**PAGE TEXT:**
--- Begin ---

Posted: Thu Apr 12, 2012 12:27 pm
by Phlembac Adib Hasan
If $x,y,z\in \mathbb {N}_0$ solve the equation \[2^x+3^y=z^2\]
(This problem is a simple joke if you use Zsigmondy's theorem.But there is another pretty solution using no advanced ideas.That's why I am posting it in secondary level.I also showed it to some persons in the main camp.)

Re: Nice Equation

Posted: Thu Apr 12, 2012 10:00 pm
by Nadim Ul Abrar
:|
Case 1 , $x\geq 2$ .
Case 2 , $x=0,1$ .

Case 1 :
$\bmod 4$ says that ,
$y$ is even ,
$\bmod 3$ says that ,
$x$ is even too .

let $y=2k$
then $(z-3^k)(z+3^k)=2^x$
So , $z+3^k=2^a,z-3^k=2^b$ .
or $2z=2^a+2^b$

this leads that $b=1$ .
Now $z-3^k=2$
or $2z=2.3^k+2=2^a$.
or $3^k+1=2^{a-1}$ .
$\bmod8$ says that $a-1\leq 2$
So $k=0,1$ ;$ a=2,3$

that leads $x=3,4$
for $x=3, k=0$ and $y=0$ .
for$ x=4, k=1$ and $ y=2$ .

So solutions for this case are $(x,y,z)=(3,0,3)(4,2,5)$

Case 2
For $x=1$ , $L.S\equiv 2 mod3$
For $x=0$ , $(z+1)(z-1)=3^y$ or $z=2$ and $y=1$ .

--- End ---

**TASK SET:**
[A] Copy the part of the forum thread on the exponential equation that opens with the words containing "Re: Nice Equation" and closes with "is even too .".
[B] Proceed with the forum thread on the exponential equation, writing on from the point where it stops.
The items that follow have no connection to the forum thread on the exponential equation.

Stored data
--- Begin ---

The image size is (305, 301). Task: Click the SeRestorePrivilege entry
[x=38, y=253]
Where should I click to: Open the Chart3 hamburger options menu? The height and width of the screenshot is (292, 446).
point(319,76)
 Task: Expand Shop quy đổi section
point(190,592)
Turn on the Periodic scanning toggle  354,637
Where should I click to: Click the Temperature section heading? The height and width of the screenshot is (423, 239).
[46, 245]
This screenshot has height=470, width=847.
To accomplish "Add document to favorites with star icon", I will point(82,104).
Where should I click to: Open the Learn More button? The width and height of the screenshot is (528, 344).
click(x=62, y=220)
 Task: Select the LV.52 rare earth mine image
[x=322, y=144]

--- End ---

**RESULTS IN ORDER:**
[A]
Re: Nice Equation

Posted: Thu Apr 12, 2012 10:00 pm
by Nadim Ul Abrar
:|
Case 1 , $x\geq 2$ .
Case 2 , $x=0,1$ .

Case 1 :
$\bmod 4$ says that ,
$y$ is even ,
$\bmod 3$ says that ,
$x$ is even too .

[B]
So solution for Case 2 is $(x,y,z)=(0,1,2)$

Re: Nice Equation

Posted: Sat Apr 14, 2012 9:44 am
by Phlembac Adib Hasan
Good solution, Nadim vaia.Here is mine:
Taking $mod\; 3$ shows $x$ is even.So $x=2k$.Therefore \[3^y=(z+2^k)(z-2^k)\]
So $z+2^k=3^a$ and $z-2^k=3^b$.But they differ by $2^{k+1}$.In particular \[3^b(3^{a-b}-1)=2^{k+1}\]Which easily gives the solution.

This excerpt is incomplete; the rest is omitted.